Jamiel Hill wasn’t always aware of her adult son’s comings and goings, even though they lived together in Beltzhoover.
Her first inkling that her son Daimond, 19, might be in trouble came on Aug. 17, 2012, when he called her for a ride to the emergency room after he was shot in the hand. She didn’t report the shooting to police, which isn’t uncommon in her neighborhood, Allegheny County Deputy District Attorney Janet Necessary told a jury Tuesday.
A week later, someone shot at her car as she was headed to the grocery store with her younger son. Ms. Hill sent Daimond to stay somewhere else that night, and paid for a jitney to drive him. But he came back to their Curtain Avenue house the next day, Aug. 26, to retrieve clothes and pain medication he left behind in his haste to go.
Ms. Hill was upstairs in her bedroom when she heard her son walk out the front door and then the sound of gunshots.
“She got out there in time for him to die in her arms,” Ms. Necessary said.
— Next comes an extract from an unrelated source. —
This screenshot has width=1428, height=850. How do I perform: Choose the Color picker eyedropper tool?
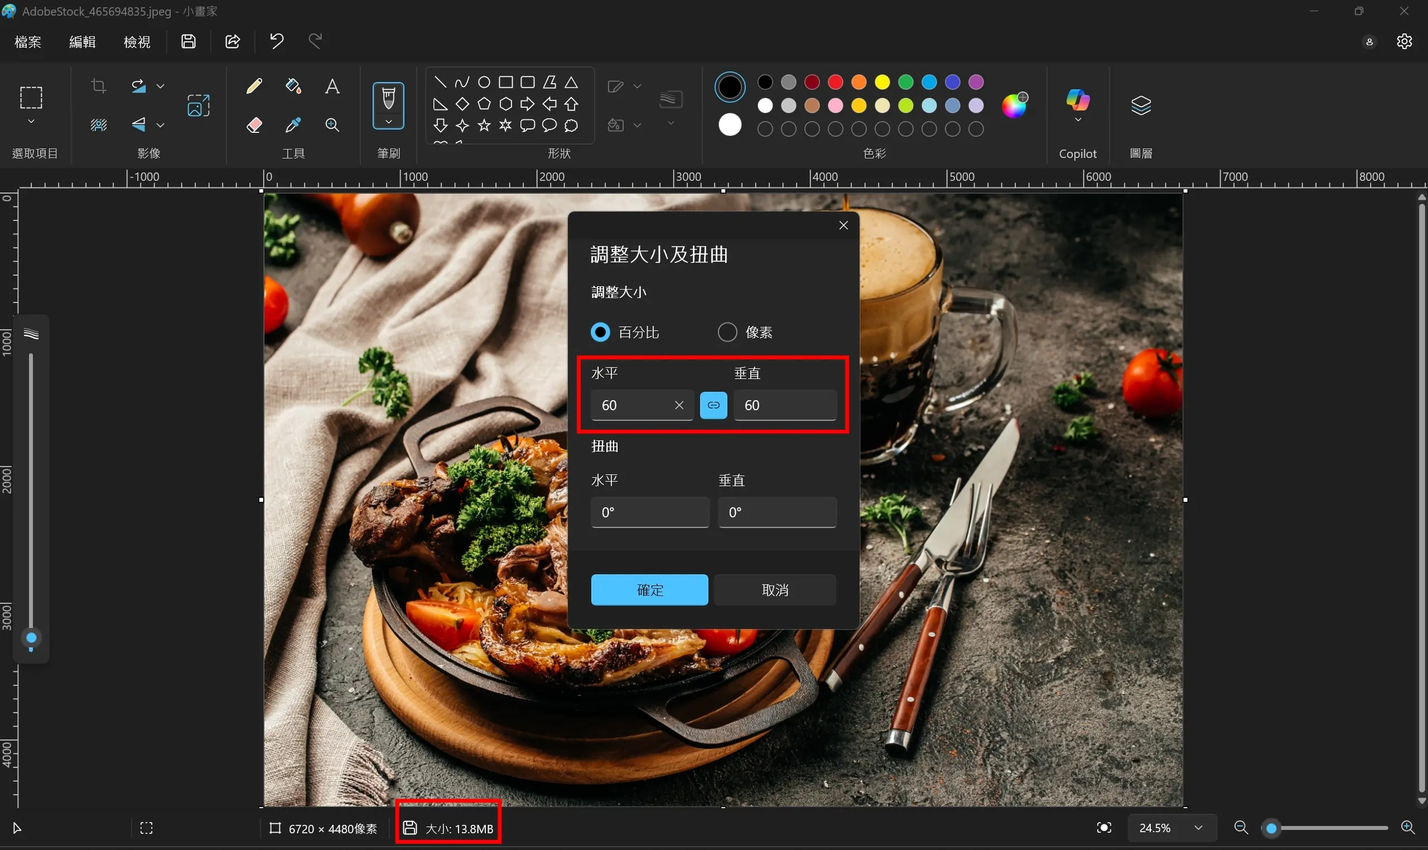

Ms. Hill also told police she saw a man later identified as Deshawn Nelson running down the street, tucking a gun into his clothes as he fled.
Mr. Nelson’s trial, on charges of homicide and related counts, began Tuesday before Common Pleas Court Judge Randal B. Todd. This is the second time prosecutors have brought the case before a jury, after a previous attempt in 2016 resulted in a mistrial.
In her opening statement, Ms. Necessary told jurors that not only did Ms. Hill identify Mr. Nelson, 24, in a photo array as the man who shot her son and the person who fired at her car, but the bullets in Ms. Hill’s car matched those at the scene where her son was killed. Investigators also found a pair of shorts with gunshot residue in Mr. Nelson’s bedroom, the prosecutor said.
But defense attorney Randall H. McKinney told the jury during his opening statements that no murder weapon was found, and Mr. Hill was a known heroin dealer with more than 30 stamp bags of the drug found near his body.
“There’s no evidence that Deshawn Nelson and Daimond Hill even knew each other,” Mr. McKinney said.
And Mr. McKinney also questioned why Ms. Hill didn’t immediately call police after the first two shootings and why she didn’t cooperate with investigators until much later after her son was killed. Mr. McKinney argued that she waited to report the crimes because she didn’t actually know who the shooter was.
“You’re going to have to make the determination whether or not that makes any sense,” he said.